Interview parue dans CourrierCab le 10 février 2017.
Le « Bigdata » électoral, fantasme à l’américaine ou réalité bien française ?
En France à chaque élection présidentielle, des experts, des élus, des commentateurs y vont de leur comparaison avec les Etats-Unis. Les équipes de campagne font leur « voyage d’études » : qui à la convention républicaine, qui à la convention démocrate. Aux Etats-Unis, l’utilisation massive de données personnelles des électeurs est une réalité concrète depuis longtemps. En l’absence de législation protectrice des données individuelles, les formations politiques disposent d’informations très détaillées sur chaque électeur : ses coordonnées bien sûr, mais aussi ses revenus, ses habitudes de consommation, ses opinions, sa religion, son origine ethnique,… Toutes ces données sont disponibles, et elles s’achètent. A l’instar d’une entreprise commerciale, l’équipe d’un candidat va ensuite « cibler » de façon précise ses messages : informations, invitations, appels au vote, appels aux dons,…
Ce système n’est pas transposable en France. D’abord parce que la CNIL limite drastiquement le recueil et l’utilisation des données personnelles. Ensuite parce que les budgets des campagnes électorales sont plafonnés, et très contrôlés.
Mais le « Bigdata électoral » ne se limite pas au ciblage systématique du corps électoral. Il permet l’analyse et la compréhension des comportements électoraux dans un territoire. Et il permet le ciblage des comportements des partisans et des sympathisants pour accroître l’efficacité des campagnes. Ce que les anglo-saxons appellent « l’empowerment ».
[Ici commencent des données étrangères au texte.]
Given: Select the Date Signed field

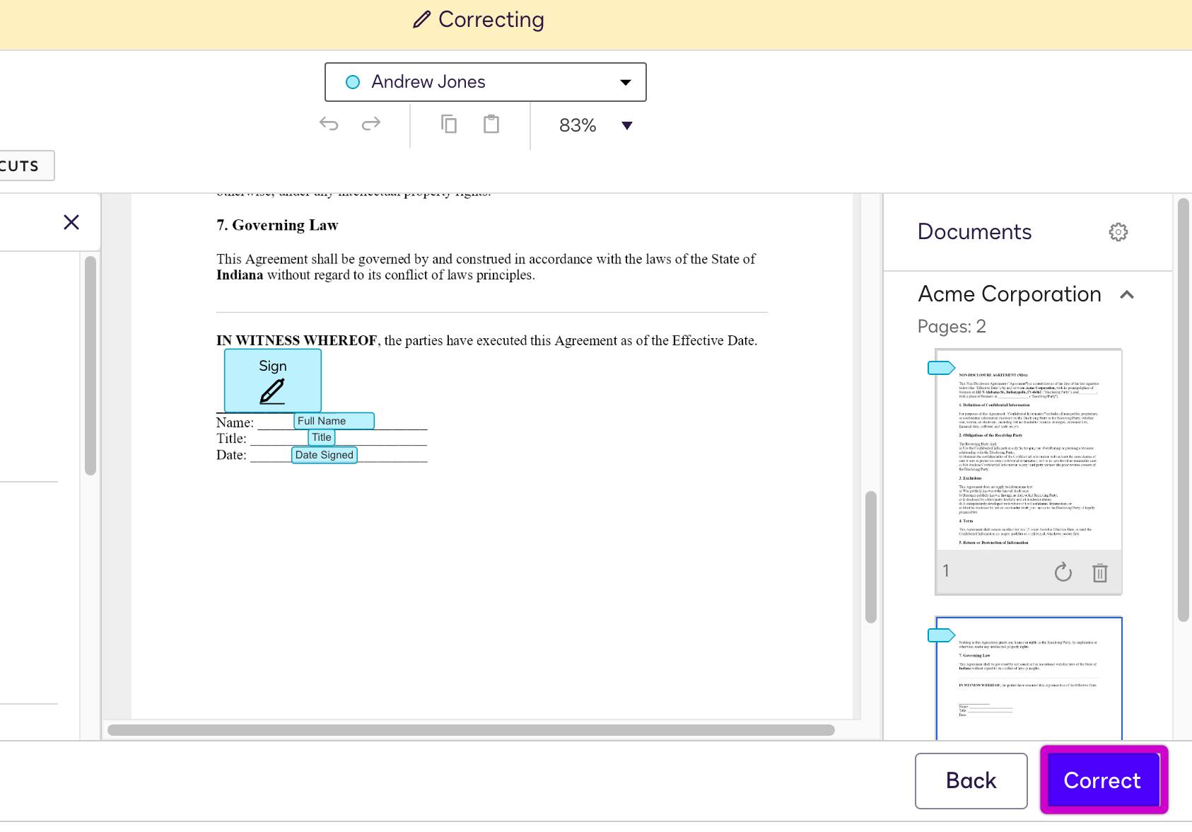Looking at the screenshot, I should (325, 455).
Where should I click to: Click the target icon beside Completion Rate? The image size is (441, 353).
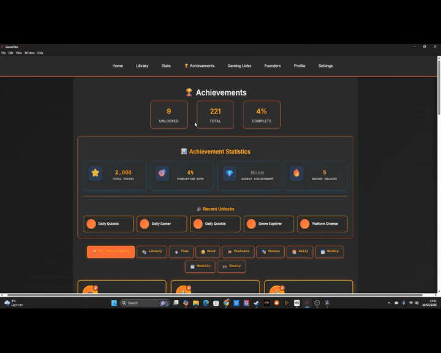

Concrètement, comment ça marche ?
L’analyse « Bigdata » des comportements électoraux s’appuie sur des modèles statistiques connus (utilisés par des chercheurs en sciences politiques notamment) mais exploités par des algorithmes nouveaux et puissants avec l’utilisation de données massives qui jusqu’à présent n’étaient pas accessibles. Aujourd’hui, la totalité des résultats électoraux, pour toutes les élections, bureau de vote par bureau de vote, est disponible. Des dizaines d’indicateurs économiques, sociologiques ou démographiques le sont aussi. A une échelle de plus en plus fine (2000 habitants, et parfois beaucoup moins). Des start-up telle que Liegey Muller Pons, première start-up électorale d’Europe, sont capables de produire des analyses très fines qui, a minima, objectivent et confirment des « intuitions de terrain », mais le plus souvent permettent de comprendre des évolutions électorales déroutantes. Les analyses « Bigdata » sont à ce titre très complémentaires des traditionnelles études d’opinion, avant peut-être un jour de les supplanter…
La gestion « Bigdata » de l’engagement citoyen fonctionne différemment. L’idée est simple : dans le respect des limites fixées par la CNIL, il est possible de collecter beaucoup d’informations publiques pour enrichir les profils des personnes qui ont volontairement laissé leurs coordonnées. Le lien est notamment fait avec les réseaux sociaux. Ensuite, chacun se verra proposer un parcours d’engagement qui correspond à son profil, et l’on améliore ainsi l’efficacité de la campagne. C’est ce que fait notamment Nationbuilder, un logiciel californien qui fait une percée très remarquée en France depuis 2016.
Concrètement, en 2017, qui se sert de ces outils ?
Au niveau national de nombreux candidats se sont dotés d’outils puissants. NationBuilder a été utilisé pour les primaires de la droite et du centre par François Fillon, Alain Juppé, Bruno Le Maire, Nathalie Kusciusko-Morizet et Nicolas Sarkozy. A gauche, il est utilisé par Jean-Luc Mélenchon. Arnaud Montebourg a choisi pour sa part une version française, plus limitée en termes de « Bigdata », qui s’appelle DigitaleBox. Quant aux analyses de données électorales massives, notamment proposées par Liegey Muller Pons, elles seront utilisées par des candidats dans plus de la moitié des circonscriptions pour les législatives !
Y a-t-il des limites à l’utilisation de ces outils par les élus locaux ?
Il faut distinguer les usages. Les analyses électorales « Bigdata » ne fonctionnent que si l’on dispose de données importantes. Elles ne sont donc utilisables que pour des communes d’une certaine taille. Elles sont pertinentes pour une région, un département, une circonscription.
En revanche, les outils « d’empowerment » peuvent être utiles à n’importe quelle échelle : une commune, un quartier, des associations… Pour une campagne électorale, mais aussi pour améliorer l’implication des citoyens dans la vie de la cité, hors campagne électorale.